■ WORK ORDER
Could you copy the records below exactly, keeping none of the images?

○ ○ ○ ○

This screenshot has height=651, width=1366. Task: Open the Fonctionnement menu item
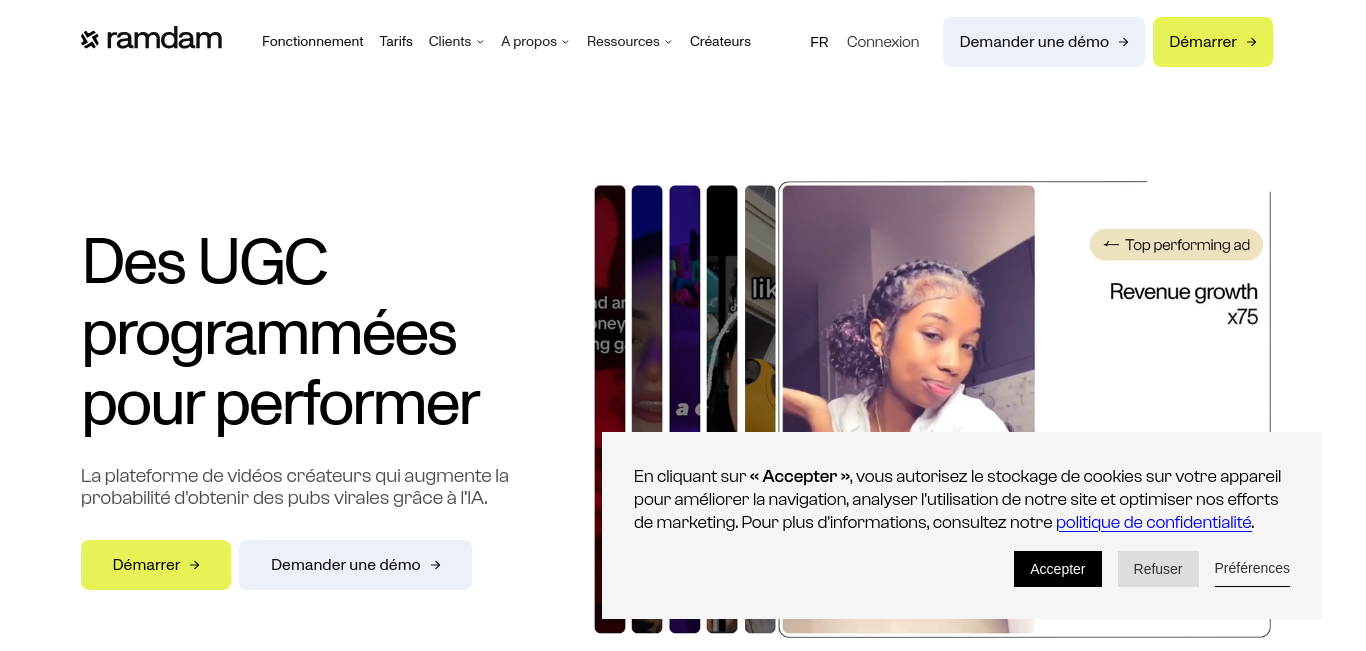312,42
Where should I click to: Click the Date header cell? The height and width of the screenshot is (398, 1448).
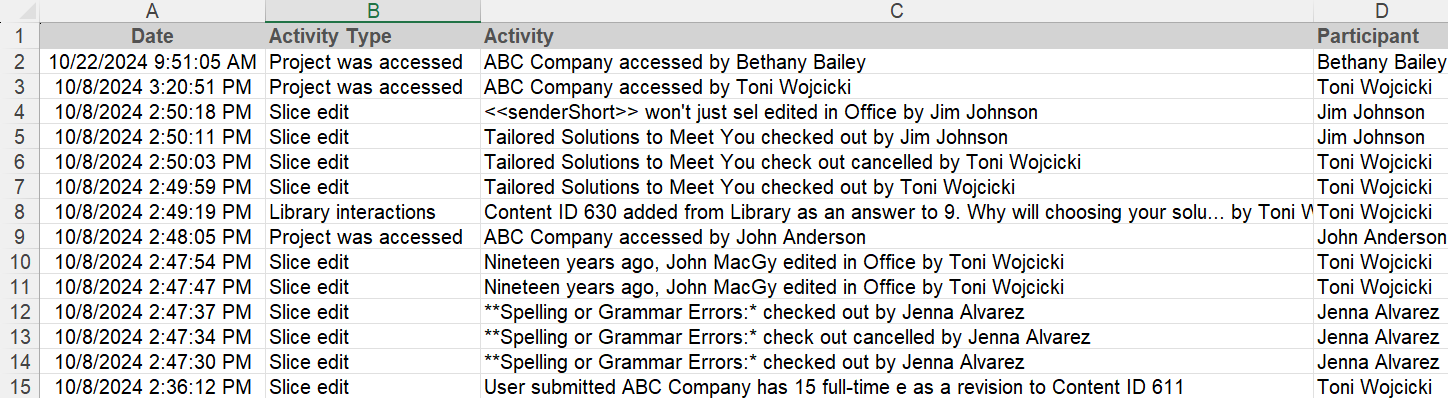point(152,36)
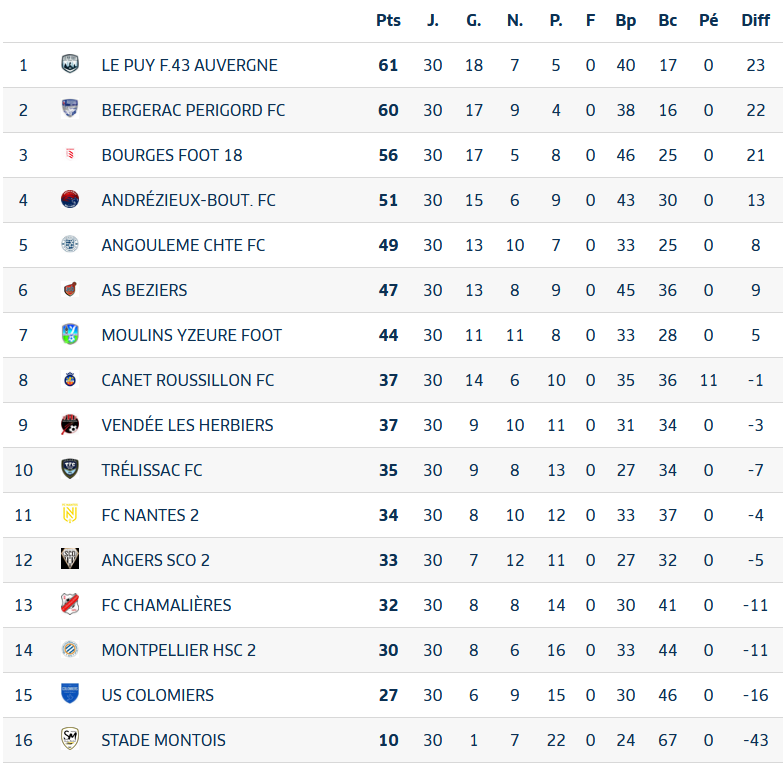
Task: Click the Vendée Les Herbiers logo
Action: coord(70,424)
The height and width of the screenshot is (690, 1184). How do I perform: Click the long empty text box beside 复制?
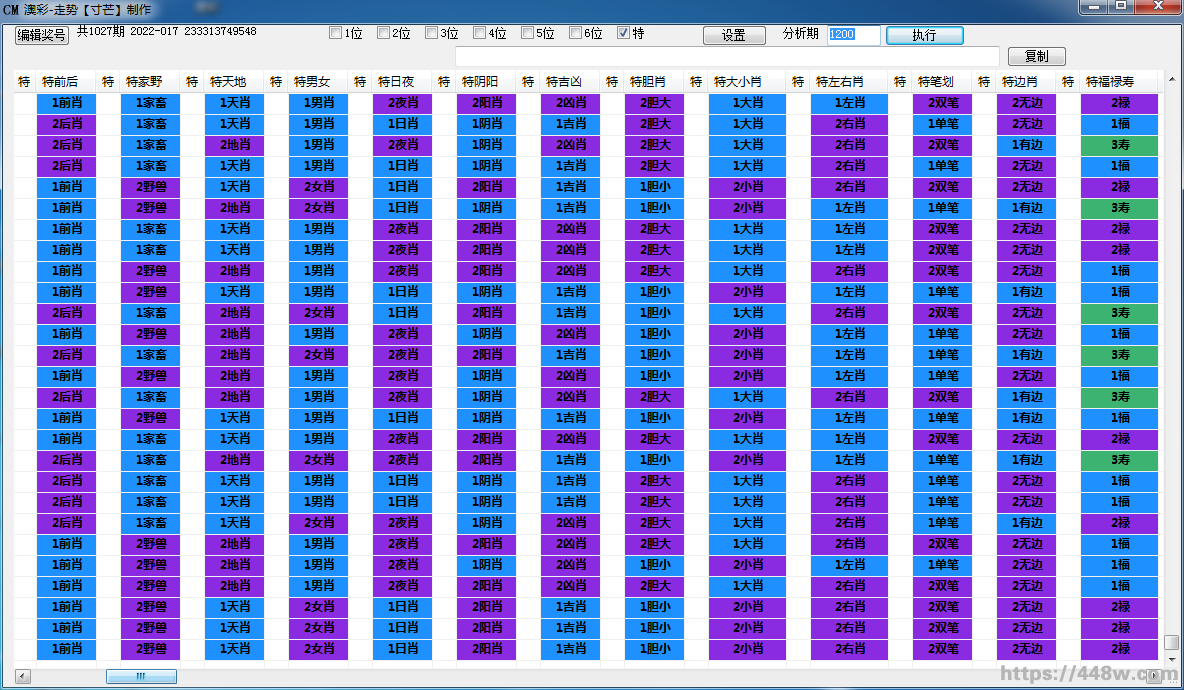727,57
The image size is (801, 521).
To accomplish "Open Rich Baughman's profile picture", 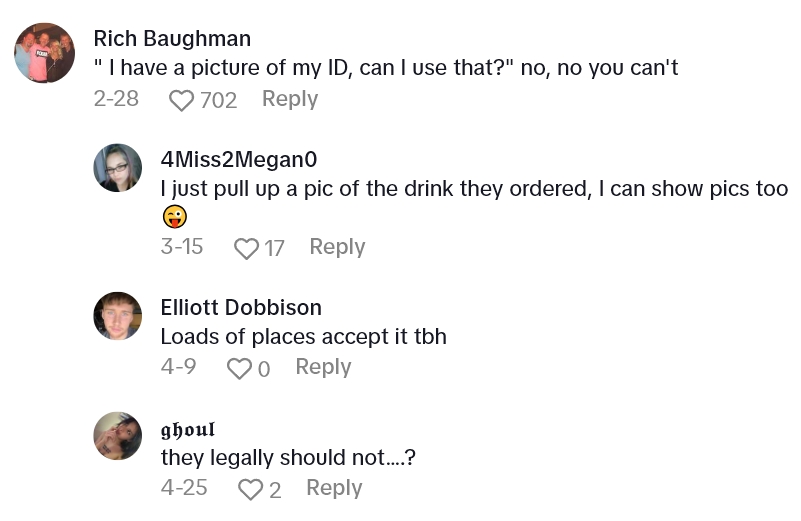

○ ○ ○ ○

■ EXERCISE RESULT
This screenshot has height=651, width=1366. Task: Open the Fonctionnement menu item
312,42
Where should I click to: Click the Date header cell? The height and width of the screenshot is (398, 1448).
point(152,36)
Task: Click the Vendée Les Herbiers logo
Action: coord(70,424)
The height and width of the screenshot is (690, 1184). How do I perform: Click the long empty text box beside 复制?
727,57
The image size is (801, 521).
To accomplish "Open Rich Baughman's profile picture", 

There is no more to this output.